ABSTRACTType III secretion systems (TTSSs) are employed by pathogens to translocate host cells with effector proteins, which are crucial for virulence. The dynamics of effector translocation, behavior of the translocating bacteria, translocation temporal order, and relative amounts of each of the translocated effectors are all poorly characterized. To address these issues, we developed a microscopy-based assay that tracks effector translocation. We used this assay alongside a previously described real-time population-based translocation assay, focusing mainly on enteropathogenic Escherichia coli (EPEC) and partly comparing it to Salmonella. We found that the two pathogens exhibit different translocation behaviors: in EPEC, a subpopulation that formed microcolonies carried out most of the translocation activity, while Salmonella executed protein translocation as planktonic bacteria.

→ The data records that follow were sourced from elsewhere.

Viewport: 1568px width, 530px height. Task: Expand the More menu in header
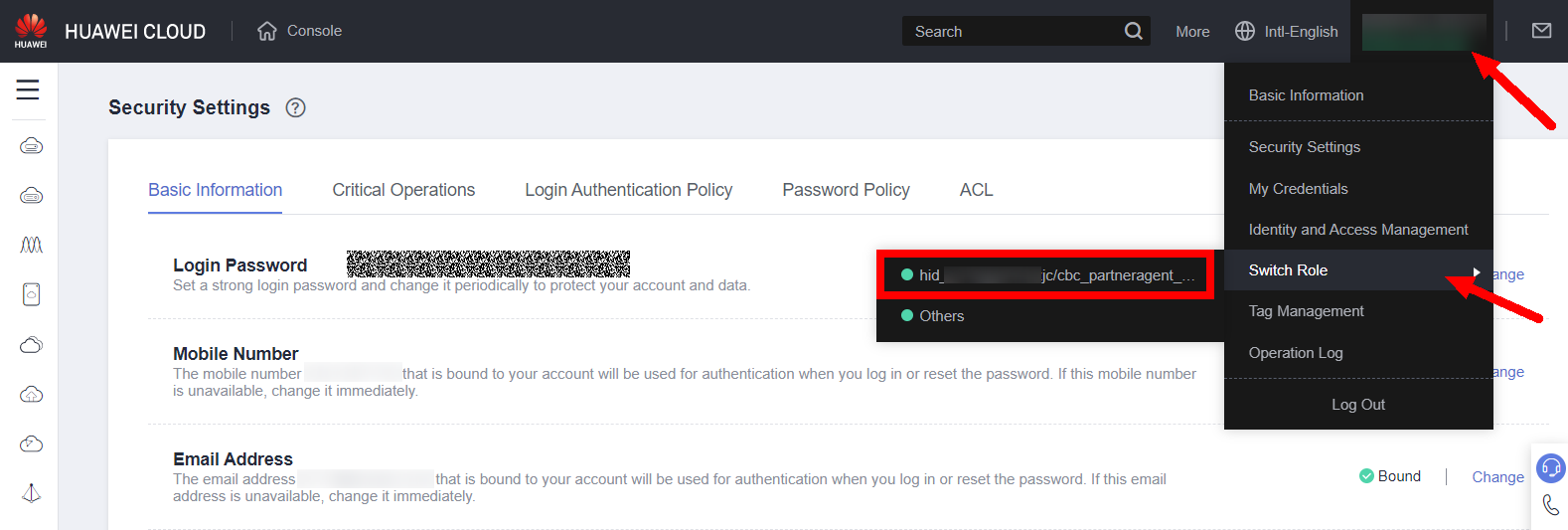(1192, 32)
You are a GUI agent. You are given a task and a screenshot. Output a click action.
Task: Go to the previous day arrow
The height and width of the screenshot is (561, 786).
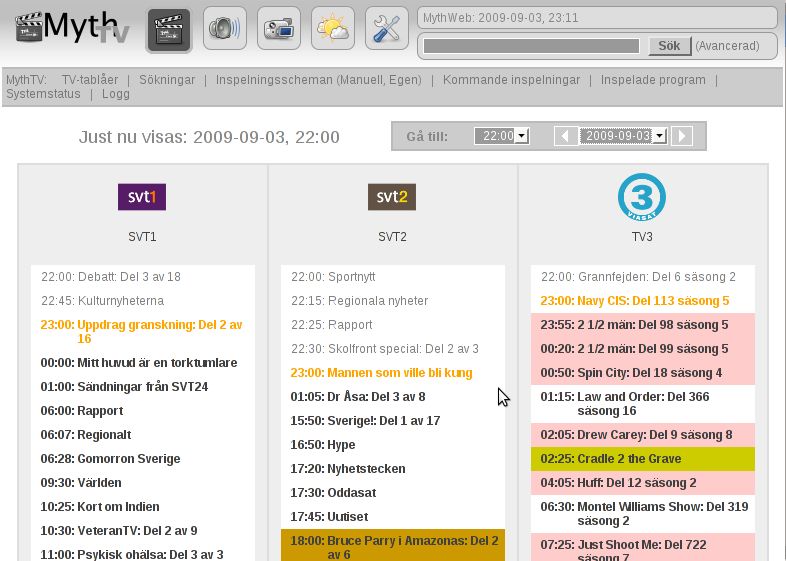click(x=566, y=136)
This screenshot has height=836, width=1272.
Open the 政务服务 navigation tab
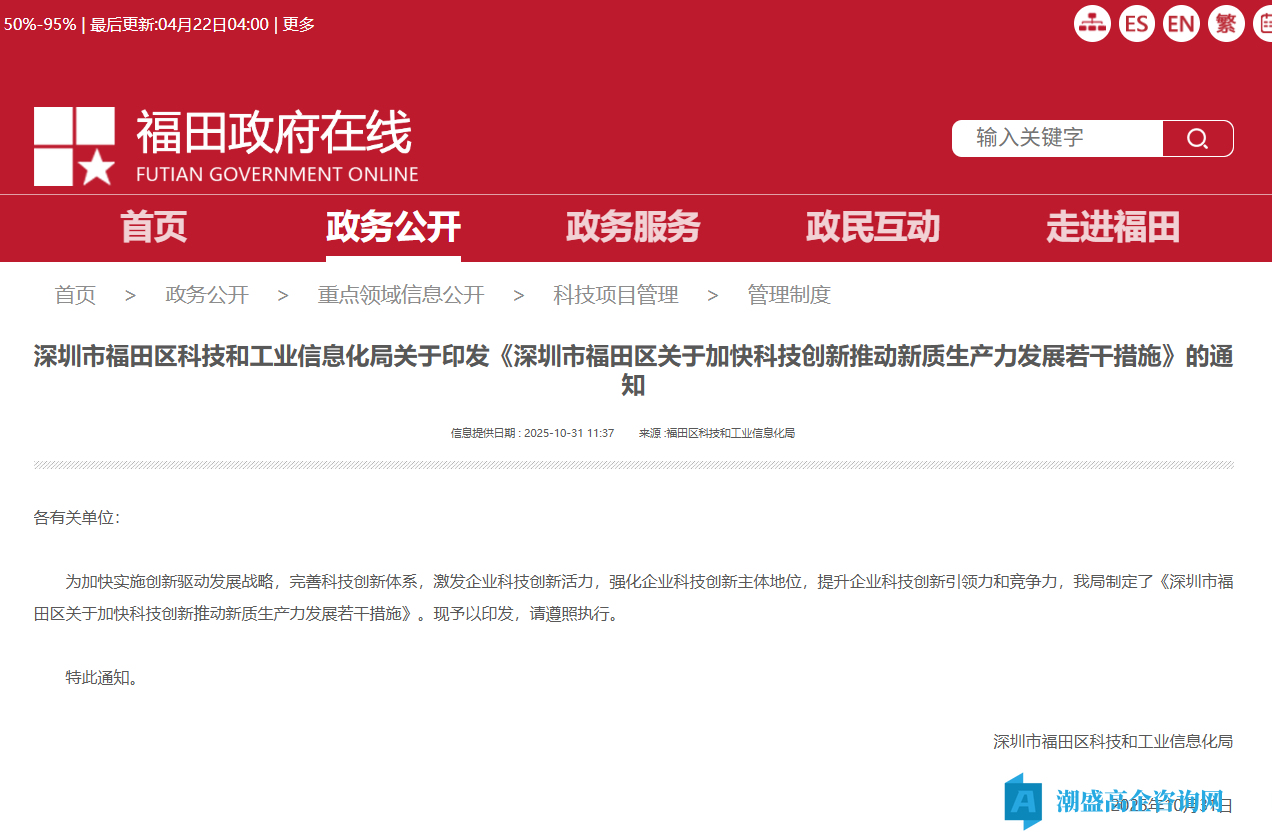click(632, 228)
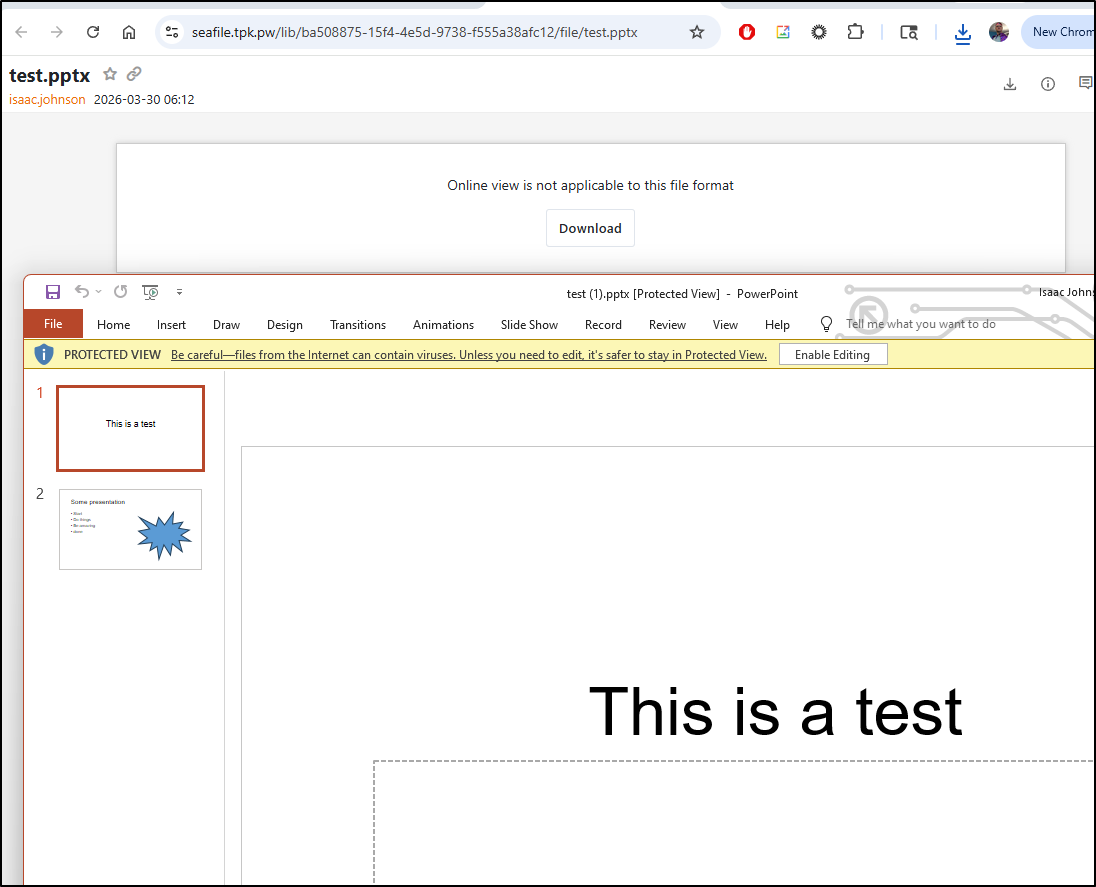The image size is (1096, 887).
Task: Click Start From Beginning slideshow icon
Action: pos(151,292)
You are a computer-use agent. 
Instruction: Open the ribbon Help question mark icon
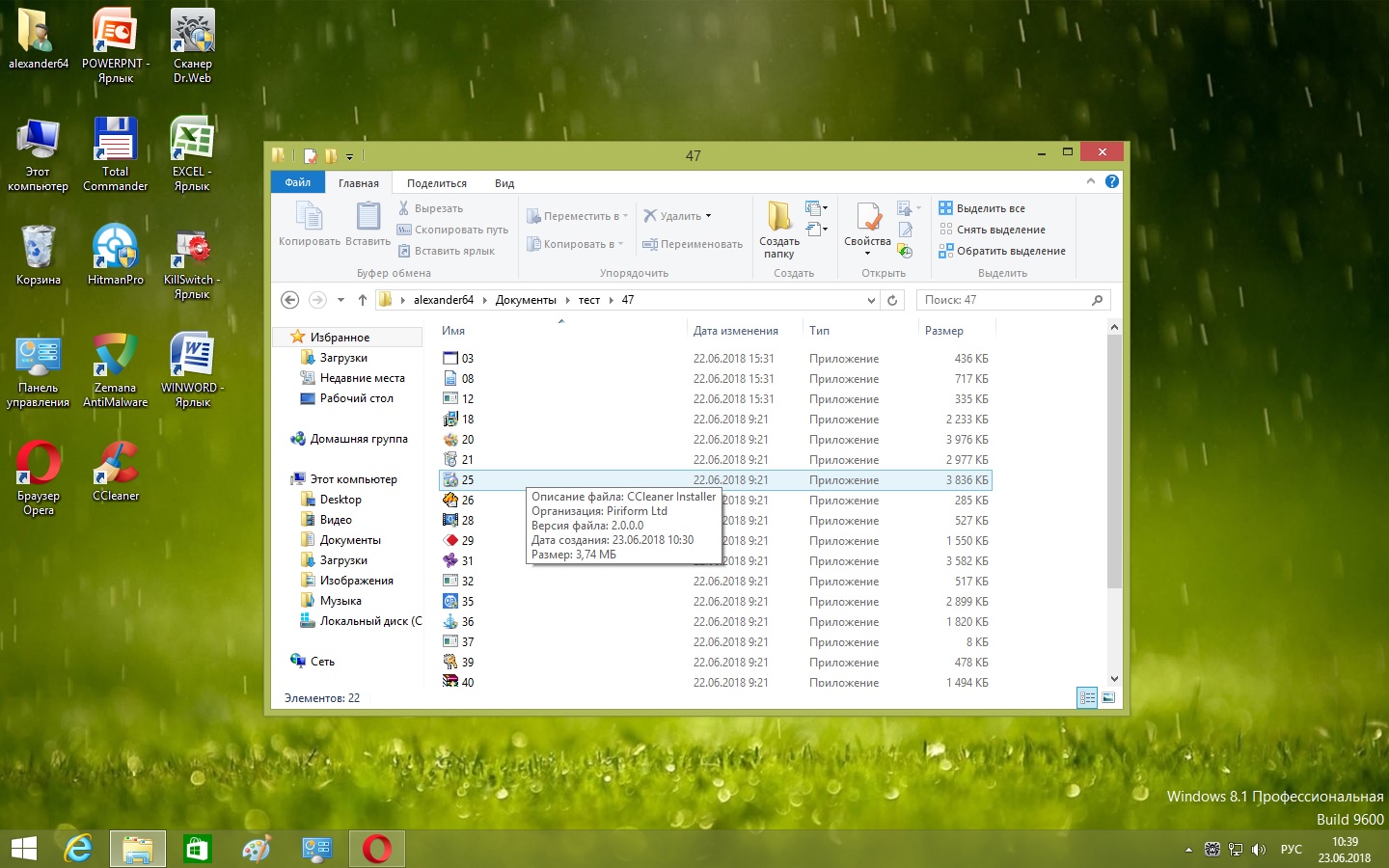[1112, 181]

We also noted variability in host cell susceptibility, with some cells highly resistant to translocation. We next extended the study to determine the translocation dynamics of twenty EPEC effectors and found that all exhibited distinct levels of translocation efficiency. Further, we mapped the global effects of key TTSS-related components on TTSS activity. Our results provide a comprehensive description of the dynamics of the TTSS activity of EPEC and new insights into the mechanisms that control the dynamics.